At the core of the chapter is this simple narrative: we live in language and in a material world. When we research human life, we cannot see it or investigate it as separate from all else around us, whether ‘man-made’ and/or naturally occurring. Social constructionist inquiry studies how we use language to construct stories of self and other, of material and apparently immaterial, of that which is animate and apparently inanimate. The idea that humans alone story the world is anthropocentric. The world also stories humans. We are all involved in a worlding process (Barad, 2007) where the stories we generate have consequences. Inquiry that draws on social constructionist principles is guided by an ethical imperative to address practices of power by asking how stories are generated, how some truths are propagated over others, by whom, to what end. We aim to understand the relational effect of stories and how some stories carry more weight than others in different contexts.

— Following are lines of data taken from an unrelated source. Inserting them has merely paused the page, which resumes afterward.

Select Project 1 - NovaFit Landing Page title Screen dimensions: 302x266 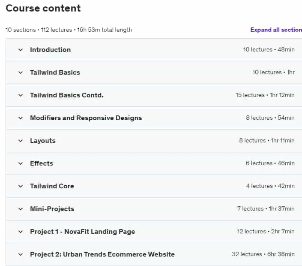pyautogui.click(x=82, y=232)
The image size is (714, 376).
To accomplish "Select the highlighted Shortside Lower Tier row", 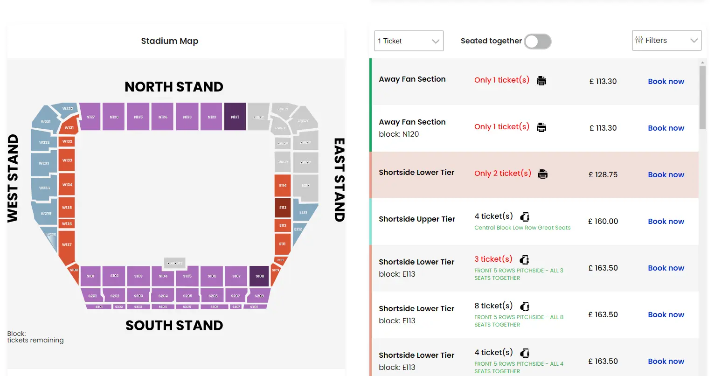I will pyautogui.click(x=534, y=175).
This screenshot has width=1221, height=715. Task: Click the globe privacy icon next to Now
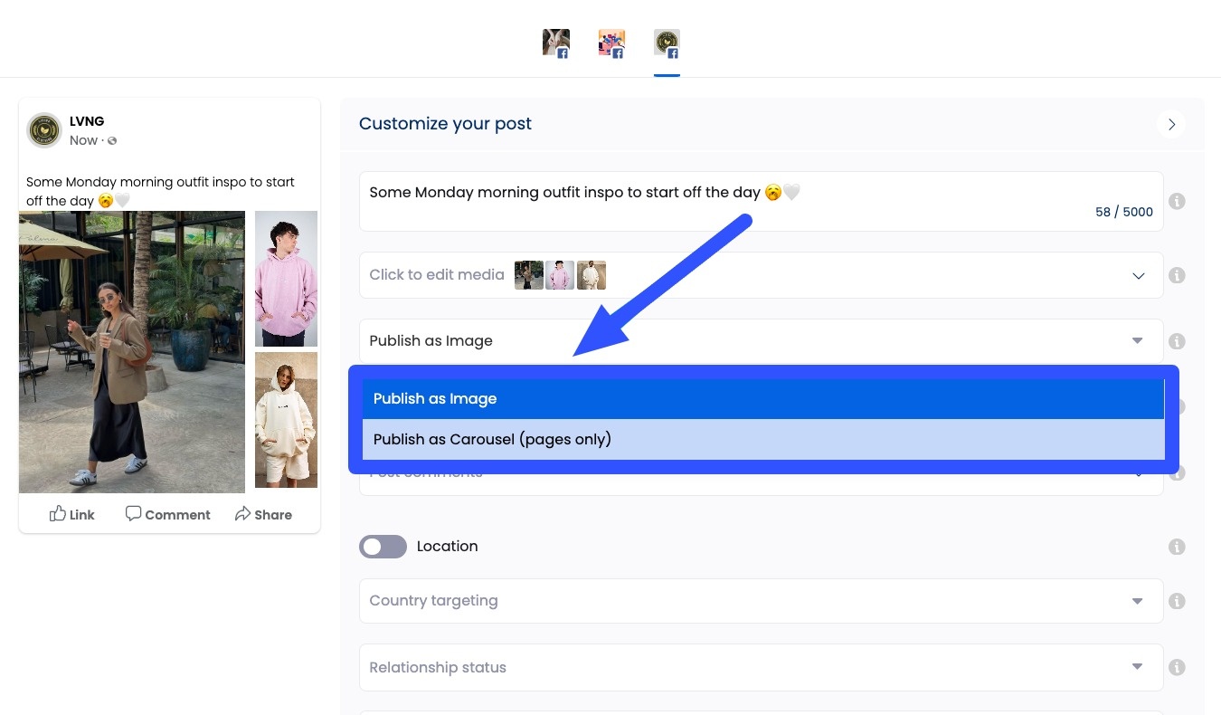point(111,140)
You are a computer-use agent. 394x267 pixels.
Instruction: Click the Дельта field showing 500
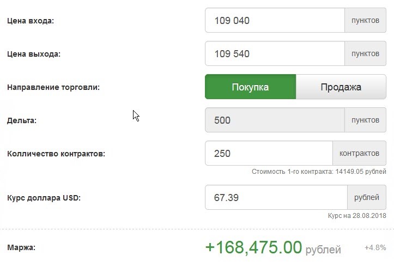point(275,120)
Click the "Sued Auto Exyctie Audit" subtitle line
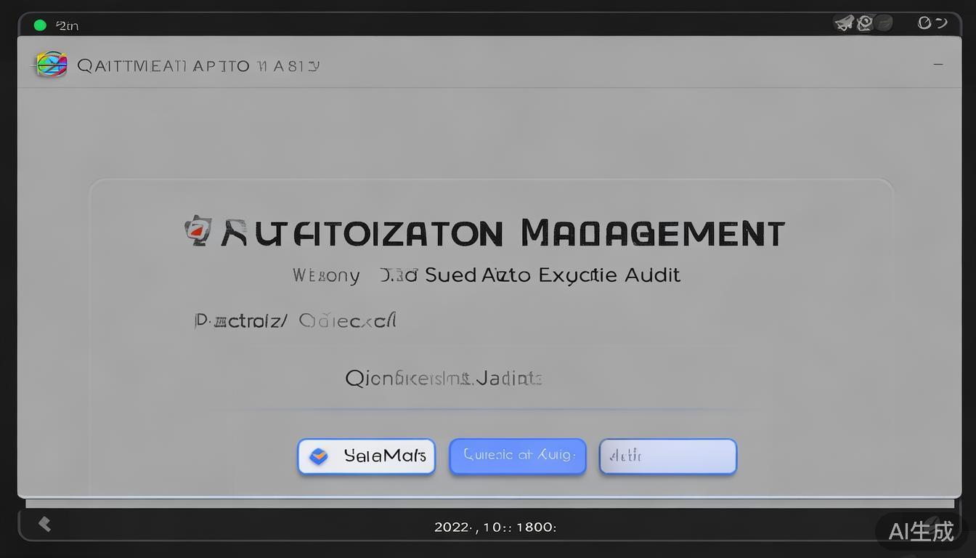The image size is (976, 558). point(552,275)
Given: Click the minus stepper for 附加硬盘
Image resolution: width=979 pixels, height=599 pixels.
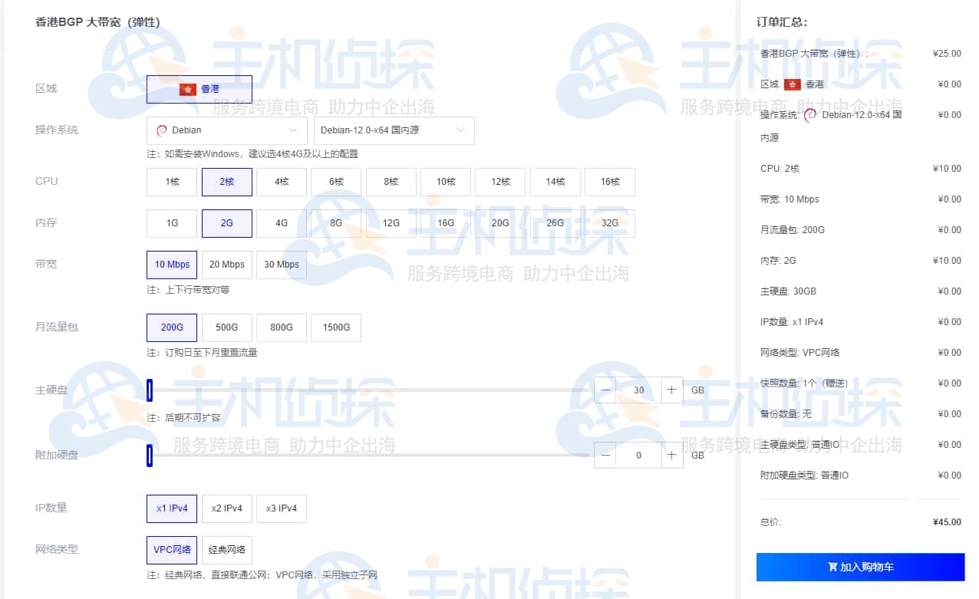Looking at the screenshot, I should 605,455.
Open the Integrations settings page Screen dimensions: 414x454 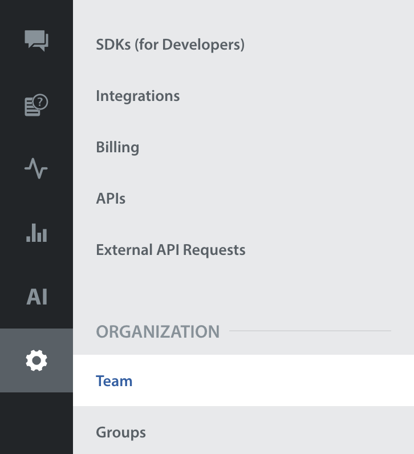coord(137,96)
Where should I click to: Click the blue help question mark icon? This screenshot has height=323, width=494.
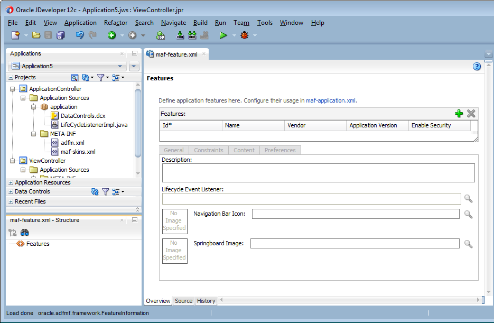[477, 67]
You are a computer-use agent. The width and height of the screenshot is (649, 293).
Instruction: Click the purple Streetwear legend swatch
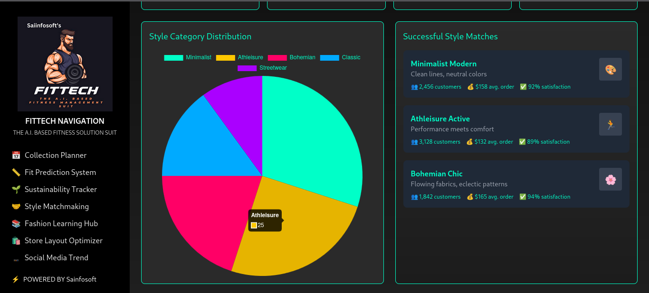coord(247,68)
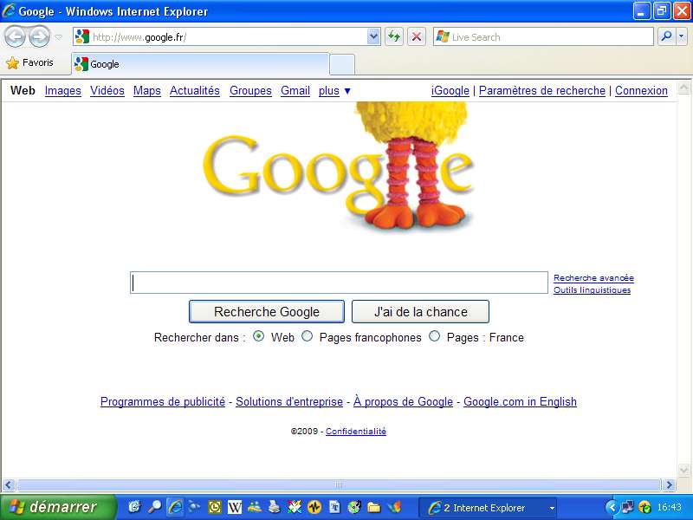Click the Internet Explorer quick launch icon
Screen dimensions: 693x520
click(x=175, y=507)
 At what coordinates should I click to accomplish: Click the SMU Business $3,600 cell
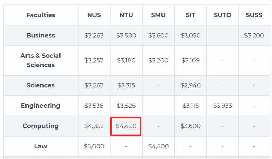click(158, 35)
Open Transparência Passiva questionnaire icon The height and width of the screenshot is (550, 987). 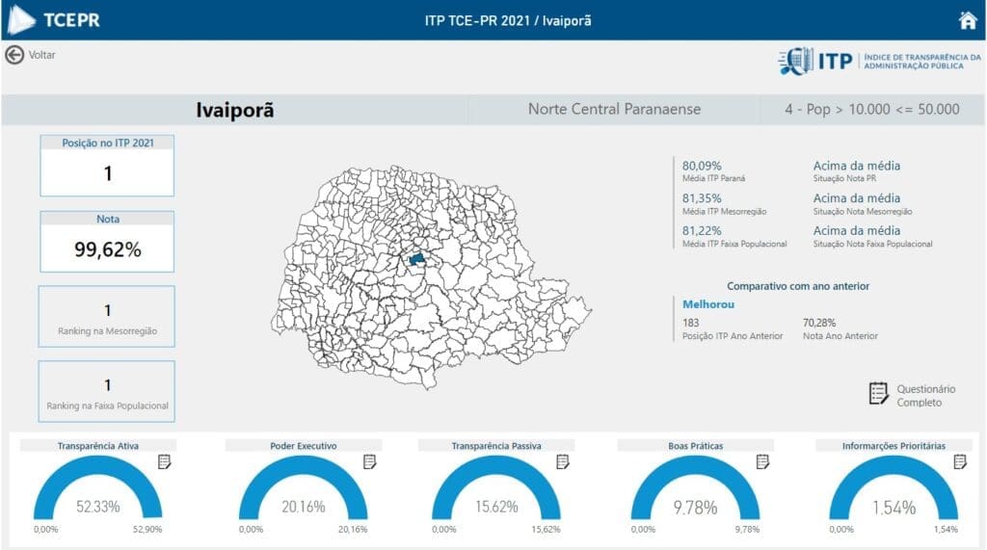coord(563,462)
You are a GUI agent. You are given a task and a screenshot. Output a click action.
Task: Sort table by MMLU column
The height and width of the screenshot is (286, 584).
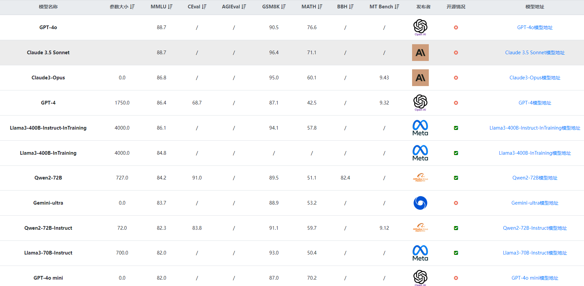(x=170, y=7)
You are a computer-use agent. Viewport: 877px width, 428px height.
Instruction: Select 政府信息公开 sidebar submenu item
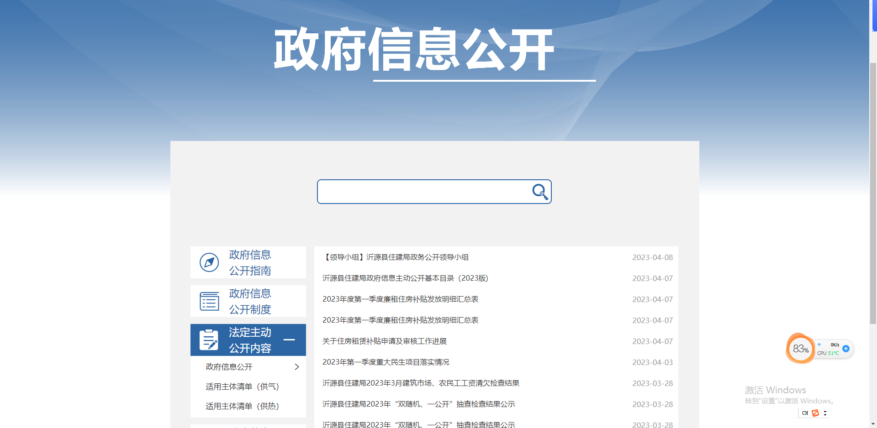coord(229,367)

Transmaterial worlding describes researcher activity as storying a diverse material world. It is a way to attend to the human condition and the vitality of other matter, to the interconnectedness between humans and non-humans, to life beyond species and life beyond what appears as death. ‘Worlding’ describes the constant process of intra-becoming within and between species and matter (Barad, 2007). As an approach to inquiry this includes not just observing, it includes challenging, perturbing, disrupting, transforming. There is no stasis, only movement. It involves a particular commitment to exploring incoherence between stories lived, stories told, stories ignored and stories re-written (Cronen and Pearce, 1999; McNamee, 2020). Deconstructing the relations in dominant discourses enables us to see how and why some voices (human or non-human) succeed in their stories being promoted and sold in some contexts over others. This has the potential to render visible the context and connection between everyday activities and their local and global contexts (Simon, 2012, 2013; Simon and Salter, 2019).

Research then becomes an opportunity to understand and disrupt power relations in order to challenge and reduce injustice. We offer examples of transmaterial worlding as a form of social constructionist inquiry and suggest signposts for how social constructionist research in a transmaterial world can honour societal, cultural, professional and other kinds of situated knowledge and know-how. These signposts propose coherent ways of validating and rendering transparent how we appraise what matters in social constructionist inquiry.

In this chapter, we extend social construction (i) to resituate the concept of social in the posthuman to broaden who/what counts as worthy of study and inclusion as a research participant; (ii) to recognise that social constructionist theory can be used for controlling self-interest in contrast with what we are calling co-construction which foregrounds collaboration and shared ethical meaning-making practices; and (iii) to introduce the concepts of transmaterial worlding and co-inhabitation as onto-epistemological understandings of relationships, movement, meaning-making practices, the influence of power between human and non-human parts of our worlds.